_EXERCISE BRIEF_: All entries below must be given again word for word.

_EXERCISE INPUT_:

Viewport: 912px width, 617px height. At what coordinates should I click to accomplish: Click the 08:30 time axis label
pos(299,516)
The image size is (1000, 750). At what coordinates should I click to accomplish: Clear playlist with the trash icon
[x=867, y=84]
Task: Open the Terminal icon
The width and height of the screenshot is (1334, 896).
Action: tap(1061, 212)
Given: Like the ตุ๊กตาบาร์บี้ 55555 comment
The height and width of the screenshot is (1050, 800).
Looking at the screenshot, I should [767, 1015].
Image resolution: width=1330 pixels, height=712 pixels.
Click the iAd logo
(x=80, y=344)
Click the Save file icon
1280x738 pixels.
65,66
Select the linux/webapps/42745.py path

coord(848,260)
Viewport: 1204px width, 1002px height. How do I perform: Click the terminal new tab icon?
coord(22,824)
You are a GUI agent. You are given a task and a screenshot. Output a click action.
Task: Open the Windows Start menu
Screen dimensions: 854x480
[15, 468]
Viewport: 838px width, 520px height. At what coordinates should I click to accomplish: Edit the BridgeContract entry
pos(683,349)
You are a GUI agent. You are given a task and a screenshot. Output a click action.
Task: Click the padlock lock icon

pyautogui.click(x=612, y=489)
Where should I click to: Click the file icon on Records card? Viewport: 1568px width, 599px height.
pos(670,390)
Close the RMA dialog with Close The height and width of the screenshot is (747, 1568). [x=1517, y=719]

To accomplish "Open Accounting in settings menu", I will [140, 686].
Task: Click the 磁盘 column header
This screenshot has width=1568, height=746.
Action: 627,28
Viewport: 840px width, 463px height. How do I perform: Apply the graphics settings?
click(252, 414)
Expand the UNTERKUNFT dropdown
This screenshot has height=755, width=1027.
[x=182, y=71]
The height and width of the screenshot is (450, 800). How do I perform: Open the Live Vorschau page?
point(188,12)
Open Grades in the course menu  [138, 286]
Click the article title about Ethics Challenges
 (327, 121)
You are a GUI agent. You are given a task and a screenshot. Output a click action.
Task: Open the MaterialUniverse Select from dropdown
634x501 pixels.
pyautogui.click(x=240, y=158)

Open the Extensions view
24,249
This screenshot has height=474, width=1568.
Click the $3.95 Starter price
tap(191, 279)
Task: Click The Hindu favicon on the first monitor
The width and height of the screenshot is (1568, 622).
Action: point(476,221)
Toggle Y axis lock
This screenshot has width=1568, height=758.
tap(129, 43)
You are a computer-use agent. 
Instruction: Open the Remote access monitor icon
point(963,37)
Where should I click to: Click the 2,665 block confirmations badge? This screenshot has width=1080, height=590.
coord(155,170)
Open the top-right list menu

_RESPONSE AREA_:
Viewport: 912px width, 617px height. At what coordinates should I click to accomplish: Click the 08:30 time axis label
pos(299,516)
The image size is (1000, 750). At what coordinates should I click to accomplish: Clear playlist with the trash icon
[x=867, y=84]
Task: Open the Terminal icon
The width and height of the screenshot is (1334, 896).
Action: tap(1061, 212)
Given: Like the ตุ๊กตาบาร์บี้ 55555 comment
The height and width of the screenshot is (1050, 800).
Looking at the screenshot, I should [767, 1015].
Image resolution: width=1330 pixels, height=712 pixels.
Click the iAd logo
(x=80, y=344)
Click the Save file icon
1280x738 pixels.
65,66
Select the linux/webapps/42745.py path

coord(848,260)
Viewport: 1204px width, 1002px height. How do I perform: Click the terminal new tab icon?
coord(22,824)
You are a GUI agent. You are given a task and a screenshot. Output a click action.
Task: Open the Windows Start menu
Screen dimensions: 854x480
[15, 468]
Viewport: 838px width, 520px height. At what coordinates should I click to accomplish: Edit the BridgeContract entry
pos(683,349)
You are a GUI agent. You are given a task and a screenshot. Output a click action.
Task: Click the padlock lock icon

pyautogui.click(x=612, y=489)
Where should I click to: Click the file icon on Records card? Viewport: 1568px width, 599px height.
pos(670,390)
Close the RMA dialog with Close The height and width of the screenshot is (747, 1568). [x=1517, y=719]

To accomplish "Open Accounting in settings menu", I will [140, 686].
Task: Click the 磁盘 column header
This screenshot has width=1568, height=746.
Action: 627,28
Viewport: 840px width, 463px height. How do I perform: Apply the graphics settings?
click(252, 414)
Expand the UNTERKUNFT dropdown
This screenshot has height=755, width=1027.
[x=182, y=71]
The height and width of the screenshot is (450, 800). How do I perform: Open the Live Vorschau page?
point(188,12)
Open Grades in the course menu  [138, 286]
Click the article title about Ethics Challenges
 (327, 121)
You are a GUI agent. You are given a task and a screenshot. Output a click action.
Task: Open the MaterialUniverse Select from dropdown
634x501 pixels.
pyautogui.click(x=240, y=158)

Open the Extensions view
24,249
This screenshot has height=474, width=1568.
Click the $3.95 Starter price
tap(191, 279)
Task: Click The Hindu favicon on the first monitor
The width and height of the screenshot is (1568, 622).
Action: point(476,221)
Toggle Y axis lock
This screenshot has width=1568, height=758.
tap(129, 43)
You are a computer-use agent. 
Instruction: Open the Remote access monitor icon
point(963,37)
Where should I click to: Click the 2,665 block confirmations badge? This screenshot has width=1080, height=590.
coord(155,170)
Open the top-right list menu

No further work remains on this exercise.